You can eat rice but, but you can't eat money. Commercial agriculture and the value of rice in an upland Karen village
Abstract
My thesis is based on a seven month fieldwork in Chiang Mai, Northern Thailand. During these months I held the position as a volunteer in a local Non Governmental Organisation (NGO) while at the same time conducting research in the upland Karen village of Ban Pha Kwao. My overall interest was to investigate how the increasing adaption to commercial, in contrast to subsistence, agriculture had affected the Karen population. My main motive was to challenge the idea of agricultural practise as simple mechanically driven processes. After spending some time in Ban Pha Kwao it became apparent that agriculture holds a value far beyond that of simple means of covering a nutritional or financial base. The value in agriculture is entangled in the abstract realm of identity management and self perception.
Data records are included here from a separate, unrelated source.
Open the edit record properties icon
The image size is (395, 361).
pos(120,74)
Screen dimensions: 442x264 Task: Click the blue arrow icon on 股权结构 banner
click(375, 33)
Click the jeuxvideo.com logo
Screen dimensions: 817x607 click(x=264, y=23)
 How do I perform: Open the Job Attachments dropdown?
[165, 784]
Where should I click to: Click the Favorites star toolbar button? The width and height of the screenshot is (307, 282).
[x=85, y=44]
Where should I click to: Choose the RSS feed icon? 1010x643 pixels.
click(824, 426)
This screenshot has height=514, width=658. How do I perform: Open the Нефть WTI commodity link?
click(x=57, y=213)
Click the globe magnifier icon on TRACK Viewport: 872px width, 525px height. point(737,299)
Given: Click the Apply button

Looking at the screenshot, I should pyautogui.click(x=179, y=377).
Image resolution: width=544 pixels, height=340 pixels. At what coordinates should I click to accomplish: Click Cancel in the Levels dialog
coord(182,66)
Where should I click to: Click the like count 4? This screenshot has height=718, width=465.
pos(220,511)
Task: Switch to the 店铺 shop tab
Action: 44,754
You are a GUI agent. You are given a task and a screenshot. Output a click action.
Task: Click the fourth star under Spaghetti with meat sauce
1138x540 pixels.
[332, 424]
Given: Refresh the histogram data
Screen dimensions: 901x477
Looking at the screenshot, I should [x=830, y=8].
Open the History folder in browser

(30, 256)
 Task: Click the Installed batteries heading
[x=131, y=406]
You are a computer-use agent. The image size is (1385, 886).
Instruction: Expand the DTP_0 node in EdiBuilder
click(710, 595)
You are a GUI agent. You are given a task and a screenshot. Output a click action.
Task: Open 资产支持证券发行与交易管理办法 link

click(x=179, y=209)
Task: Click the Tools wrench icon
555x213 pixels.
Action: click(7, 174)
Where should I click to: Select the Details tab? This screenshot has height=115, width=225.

I will attempt to show through portraying the agricultural practise as two regimes; the commercial and the subsistence. These regimes are in some instances put apart and strongly connected in others. I claim that when agricultural practise is such a central and fundamental way of life as in Ban Pha Kwao, certain values emerge that have implications to how the community act and relate their identity to farming. I hold that for the Karen, rice and rice-cultivation has emerged as a core part of their identity and symbolises the very essence of being Karen. I illustrate this through making account for an important annual point of congregation in Karen communities; the Rice Merit. The commercial regime does not share this abstract value and is thus separated from the Karen identity. However, the overall farming system and the constant hard work for covering the needs of a household has contributed to a common feeling of being a marginalised group in relation to the Thai population. This, as discussed in the thesis, has implication to how the Karen manages their identity as a part of a larger politicised context. The work of NGOs and government agencies has in a certain degree contributed to how the Karen perceives their identity in this context.